_Objective A:_ Convert the lines of the records, starting at the line containing "Screen dimensions: 1365x736" and ending at the line containing "will (768, 27).", into a Markdown table with the columns Row and Record line. Number each line in the Row column, and leave out blank lines.

A Review of  The Scrolls of Nef  by Gary Glickman, Hand to Hand Publishing

(1098 words)

 

                  A country—a whole continent— is overrun by pious, murderous invaders, claiming to represent the will of "The One." A great earthquake has broken open an ancient library, preserved beneath lava for 3,000 years, full of scrolls proving or disproving opposite versions of the "true" history. The task of preserving the scrolls against those who seek to destroy them eventually falls to one hesitant hero and his friends. . . .

 

Whether The Scrolls of Nef will be read as a "fantasy" or a "realist" work of imaginative fiction may have more to do with one's own genre prejudices than whether such a distinction is possible or necessary.  Certainly Tolkien's spirit must hover (and tower) over any story that is epic in scope involving countries at war, friends on a  journey through a vividly-drawn, familiar natural world that is somehow closer to magic and beauty than our own. And where Tolkien is lovingly invoked, so is the expectation that grounded realism will quickly show its fantastic side.

_Objective B:_ Output the passage of the book review starting at "A Review of  The" and ending at "friends. . . .", copied word for word.

_Exercise inputs:_
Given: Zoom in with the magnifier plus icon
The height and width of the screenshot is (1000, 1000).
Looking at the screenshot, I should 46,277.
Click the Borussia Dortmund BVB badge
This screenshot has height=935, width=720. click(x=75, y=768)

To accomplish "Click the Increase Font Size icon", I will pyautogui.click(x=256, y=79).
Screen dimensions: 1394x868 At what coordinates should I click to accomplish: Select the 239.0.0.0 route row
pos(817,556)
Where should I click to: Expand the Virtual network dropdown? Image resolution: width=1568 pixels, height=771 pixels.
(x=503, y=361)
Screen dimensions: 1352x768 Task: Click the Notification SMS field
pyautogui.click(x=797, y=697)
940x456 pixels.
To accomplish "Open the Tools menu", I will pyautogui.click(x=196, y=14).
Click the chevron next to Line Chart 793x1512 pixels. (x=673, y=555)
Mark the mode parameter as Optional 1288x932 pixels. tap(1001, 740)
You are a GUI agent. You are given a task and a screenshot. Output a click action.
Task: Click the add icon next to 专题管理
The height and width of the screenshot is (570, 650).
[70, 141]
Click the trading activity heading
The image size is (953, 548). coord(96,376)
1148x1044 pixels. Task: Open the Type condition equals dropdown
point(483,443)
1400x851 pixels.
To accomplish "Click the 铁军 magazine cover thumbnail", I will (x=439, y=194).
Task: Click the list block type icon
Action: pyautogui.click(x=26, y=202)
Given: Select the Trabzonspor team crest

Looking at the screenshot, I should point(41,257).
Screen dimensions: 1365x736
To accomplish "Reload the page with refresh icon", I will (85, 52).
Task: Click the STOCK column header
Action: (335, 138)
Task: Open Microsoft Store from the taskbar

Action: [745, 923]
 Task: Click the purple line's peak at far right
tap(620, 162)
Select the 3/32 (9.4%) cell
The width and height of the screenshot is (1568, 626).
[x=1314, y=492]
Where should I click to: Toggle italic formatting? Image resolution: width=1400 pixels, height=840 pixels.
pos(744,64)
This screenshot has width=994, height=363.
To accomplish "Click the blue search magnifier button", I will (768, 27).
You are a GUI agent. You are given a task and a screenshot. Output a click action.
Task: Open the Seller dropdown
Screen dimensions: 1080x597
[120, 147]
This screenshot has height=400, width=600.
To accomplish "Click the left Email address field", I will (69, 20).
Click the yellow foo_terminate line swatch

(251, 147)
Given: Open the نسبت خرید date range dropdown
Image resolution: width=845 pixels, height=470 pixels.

_Full solution A:_
| Row | Record line |
|---|---|
| 1 | Screen dimensions: 1365x736 |
| 2 | To accomplish "Reload the page with refresh icon", I will (85, 52). |
| 3 | Task: Click the STOCK column header |
| 4 | Action: (335, 138) |
| 5 | Task: Open Microsoft Store from the taskbar |
| 6 | Action: [745, 923] |
| 7 |  Task: Click the purple line's peak at far right |
| 8 | tap(620, 162) |
| 9 | Select the 3/32 (9.4%) cell |
| 10 | The width and height of the screenshot is (1568, 626). |
| 11 | [x=1314, y=492] |
| 12 | Where should I click to: Toggle italic formatting? Image resolution: width=1400 pixels, height=840 pixels. |
| 13 | pos(744,64) |
| 14 | This screenshot has width=994, height=363. |
| 15 | To accomplish "Click the blue search magnifier button", I will (768, 27). |

_Full solution B:_
A Review of  The Scrolls of Nef  by Gary Glickman, Hand to Hand Publishing

(1098 words)

 

                  A country—a whole continent— is overrun by pious, murderous invaders, claiming to represent the will of "The One." A great earthquake has broken open an ancient library, preserved beneath lava for 3,000 years, full of scrolls proving or disproving opposite versions of the "true" history. The task of preserving the scrolls against those who seek to destroy them eventually falls to one hesitant hero and his friends. . . .